Exercise data –
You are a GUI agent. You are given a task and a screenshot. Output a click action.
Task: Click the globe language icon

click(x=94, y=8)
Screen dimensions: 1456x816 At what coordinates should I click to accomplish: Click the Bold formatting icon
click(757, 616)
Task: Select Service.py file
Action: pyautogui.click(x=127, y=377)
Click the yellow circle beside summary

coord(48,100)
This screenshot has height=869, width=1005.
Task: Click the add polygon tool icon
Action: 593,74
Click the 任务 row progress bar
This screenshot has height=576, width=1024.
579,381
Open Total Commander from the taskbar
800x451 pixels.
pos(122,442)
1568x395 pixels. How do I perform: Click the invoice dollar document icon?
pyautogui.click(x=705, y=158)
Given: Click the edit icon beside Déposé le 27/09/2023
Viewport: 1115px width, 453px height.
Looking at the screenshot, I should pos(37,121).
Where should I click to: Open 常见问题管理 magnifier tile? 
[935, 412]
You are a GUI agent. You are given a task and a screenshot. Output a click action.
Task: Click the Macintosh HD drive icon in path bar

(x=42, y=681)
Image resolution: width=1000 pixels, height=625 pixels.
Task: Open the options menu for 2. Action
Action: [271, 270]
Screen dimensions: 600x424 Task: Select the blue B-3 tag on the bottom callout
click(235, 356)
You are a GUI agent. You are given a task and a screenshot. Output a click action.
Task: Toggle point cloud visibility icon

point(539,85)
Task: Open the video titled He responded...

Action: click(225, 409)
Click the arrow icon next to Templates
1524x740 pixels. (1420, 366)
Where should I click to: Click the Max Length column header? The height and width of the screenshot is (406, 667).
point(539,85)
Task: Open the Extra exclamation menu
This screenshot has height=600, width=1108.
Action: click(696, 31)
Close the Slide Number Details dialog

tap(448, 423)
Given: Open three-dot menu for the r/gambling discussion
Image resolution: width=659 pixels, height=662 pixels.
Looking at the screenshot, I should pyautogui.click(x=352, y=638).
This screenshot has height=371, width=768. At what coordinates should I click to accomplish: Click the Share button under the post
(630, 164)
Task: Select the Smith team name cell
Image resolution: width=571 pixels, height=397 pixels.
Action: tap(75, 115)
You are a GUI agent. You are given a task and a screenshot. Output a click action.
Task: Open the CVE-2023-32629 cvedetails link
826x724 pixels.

What this task involves – Retype all of the material, exactly as written.

Reply to the task –
You are a GUI agent. You are given a task and a screenshot. Output a click action.
Task: Click the globe language icon

click(x=94, y=8)
Screen dimensions: 1456x816 At what coordinates should I click to accomplish: Click the Bold formatting icon
click(757, 616)
Task: Select Service.py file
Action: pyautogui.click(x=127, y=377)
Click the yellow circle beside summary

coord(48,100)
This screenshot has height=869, width=1005.
Task: Click the add polygon tool icon
Action: 593,74
Click the 任务 row progress bar
This screenshot has height=576, width=1024.
579,381
Open Total Commander from the taskbar
800x451 pixels.
pos(122,442)
1568x395 pixels. How do I perform: Click the invoice dollar document icon?
pyautogui.click(x=705, y=158)
Given: Click the edit icon beside Déposé le 27/09/2023
Viewport: 1115px width, 453px height.
Looking at the screenshot, I should pos(37,121).
Where should I click to: Open 常见问题管理 magnifier tile? 
[935, 412]
You are a GUI agent. You are given a task and a screenshot. Output a click action.
Task: Click the Macintosh HD drive icon in path bar

(x=42, y=681)
Image resolution: width=1000 pixels, height=625 pixels.
Task: Open the options menu for 2. Action
Action: [271, 270]
Screen dimensions: 600x424 Task: Select the blue B-3 tag on the bottom callout
click(235, 356)
You are a GUI agent. You are given a task and a screenshot. Output a click action.
Task: Toggle point cloud visibility icon

point(539,85)
Task: Open the video titled He responded...

Action: click(225, 409)
Click the arrow icon next to Templates
1524x740 pixels. (1420, 366)
Where should I click to: Click the Max Length column header? The height and width of the screenshot is (406, 667).
point(539,85)
Task: Open the Extra exclamation menu
This screenshot has height=600, width=1108.
Action: click(696, 31)
Close the Slide Number Details dialog

tap(448, 423)
Given: Open three-dot menu for the r/gambling discussion
Image resolution: width=659 pixels, height=662 pixels.
Looking at the screenshot, I should pyautogui.click(x=352, y=638).
This screenshot has height=371, width=768. At what coordinates should I click to accomplish: Click the Share button under the post
(630, 164)
Task: Select the Smith team name cell
Image resolution: width=571 pixels, height=397 pixels.
Action: tap(75, 115)
You are a GUI agent. You are given a task and a screenshot. Output a click action.
Task: Open the CVE-2023-32629 cvedetails link
826x724 pixels.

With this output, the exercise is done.